BACKGROUND: Potassium (K + )-deficient diets, typical of modern processed foods, increase blood pressure (BP) and NaCl sensitivity. A K + -dependent signaling pathway in the kidney distal convoluted tubule, coined the K + switch, that couples extracellular K + sensing to activation of the thiazide-sensitive NaCl cotransporter (NCC) and NaCl retention has been implicated, but causality has not been established. METHODS: To test the hypothesis that small, physiological changes in plasma K + (P K+ ) are translated to BP through the switch pathway, a genetic approach was used to activate the downstream switch kinase, SPAK (SPS1-related proline/alanine-rich kinase), within the distal convoluted tubule. The CA-SPAK (constitutively active SPS1-related proline/alanine-rich kinase mice) were compared with control mice over a 4-day P K+ titration (3.8–5.1 mmol) induced by changes in dietary K + . Arterial BP was monitored using radiotelemetry, and renal function measurements, NCC abundance, phosphorylation, and activity were made.
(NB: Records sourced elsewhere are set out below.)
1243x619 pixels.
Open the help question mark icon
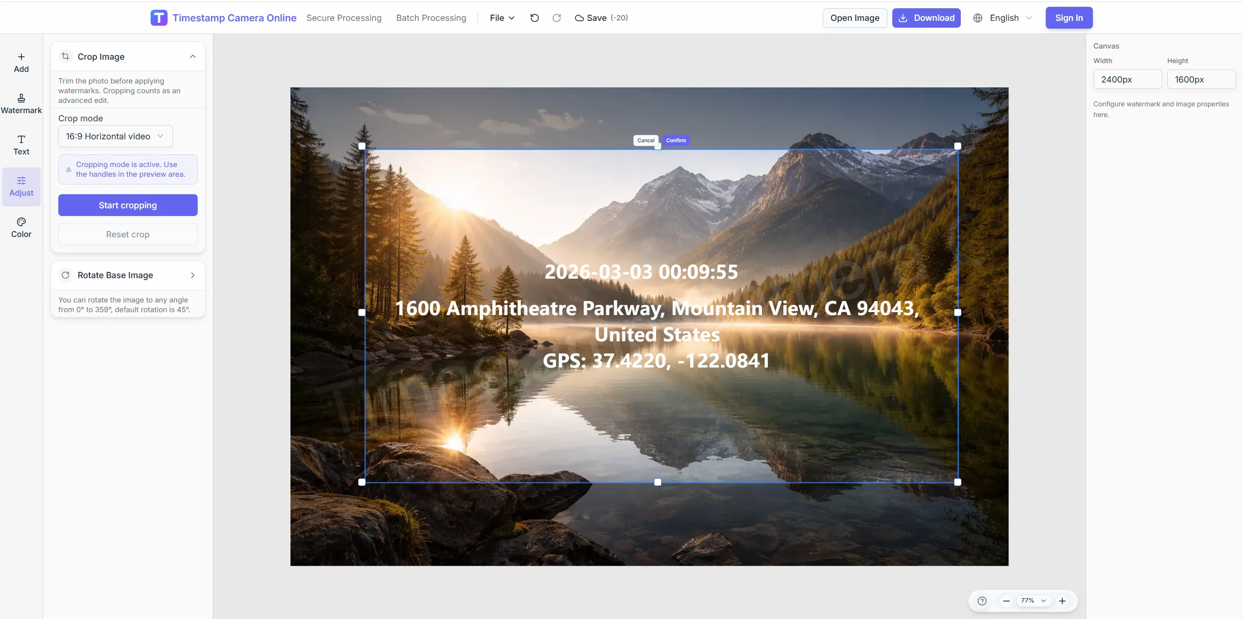(982, 601)
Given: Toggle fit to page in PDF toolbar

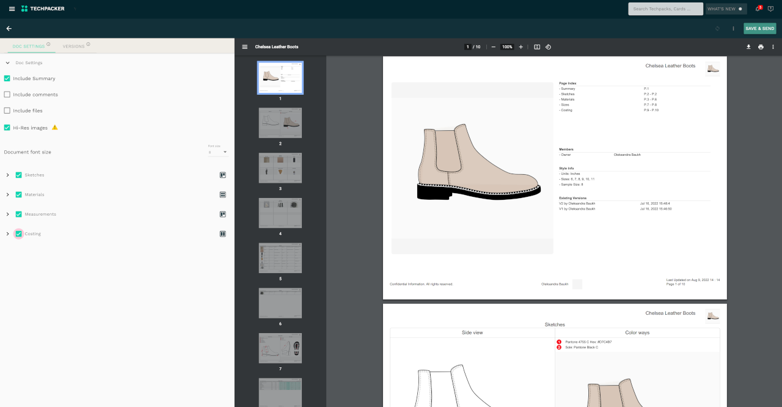Looking at the screenshot, I should pos(537,47).
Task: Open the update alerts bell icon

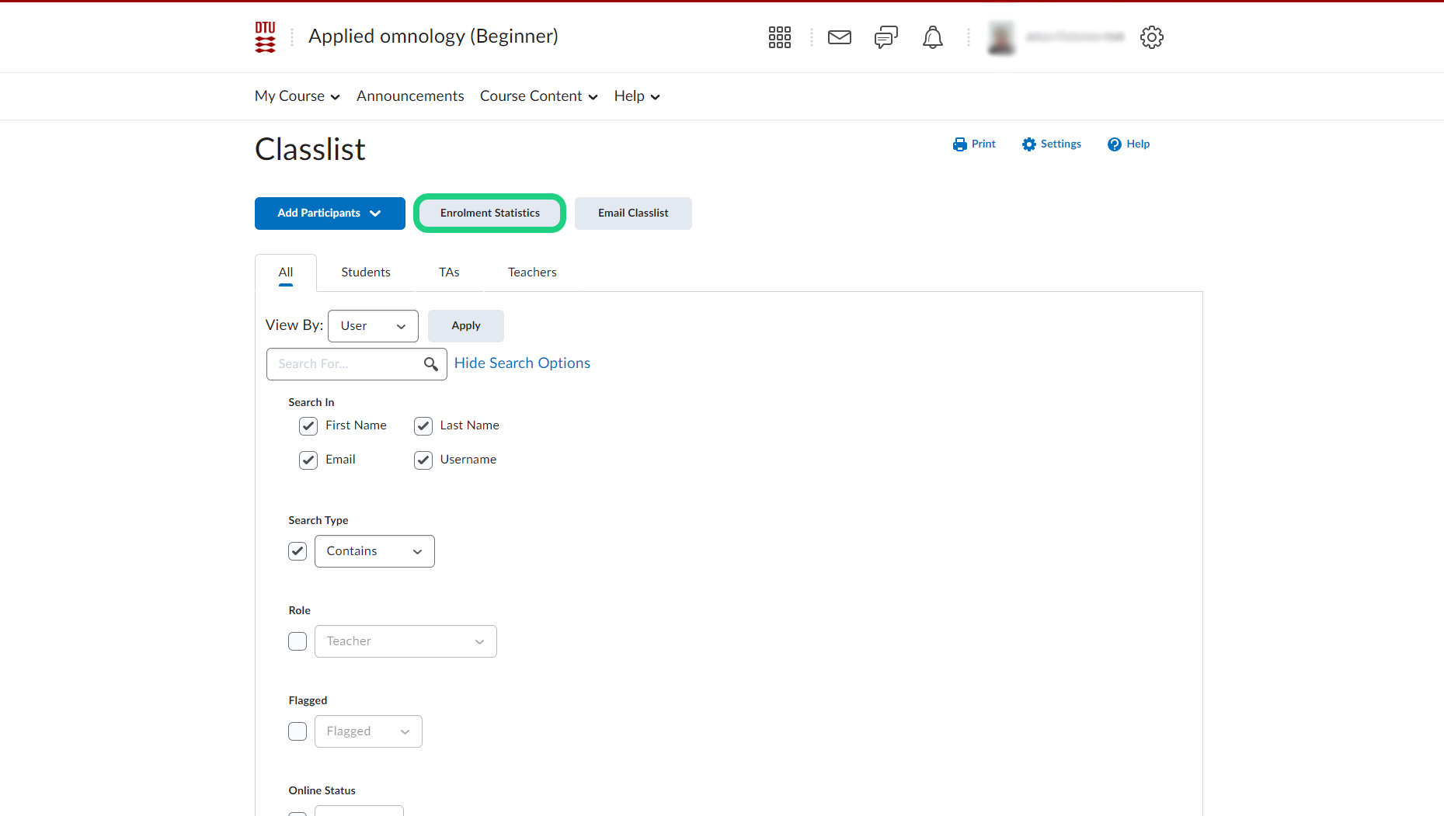Action: [x=932, y=37]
RESULTS: As P K+ decreased in control mice, BP progressively increased and became sensitive to dietary NaCl and hydrochlorothiazide, coincident with increased NCC phosphorylation and urinary sodium retention. By contrast, BP in CA-SPAK mice was elevated, resistant to the P K+ titration, and sensitive to hydrochlorothiazide and salt at all P K+ levels, concomitant with sustained and elevated urinary sodium retention and NCC phosphorylation and activity. Thus, genetically locking the switch on drives NaCl sensitivity and prevents the response of BP to potassium. CONCLUSIONS: Low K + , common in modern ultraprocessed diets, presses the K + -switch pathway to turn on NCC activity, increasing sodium retention, BP, and salt sensitivity.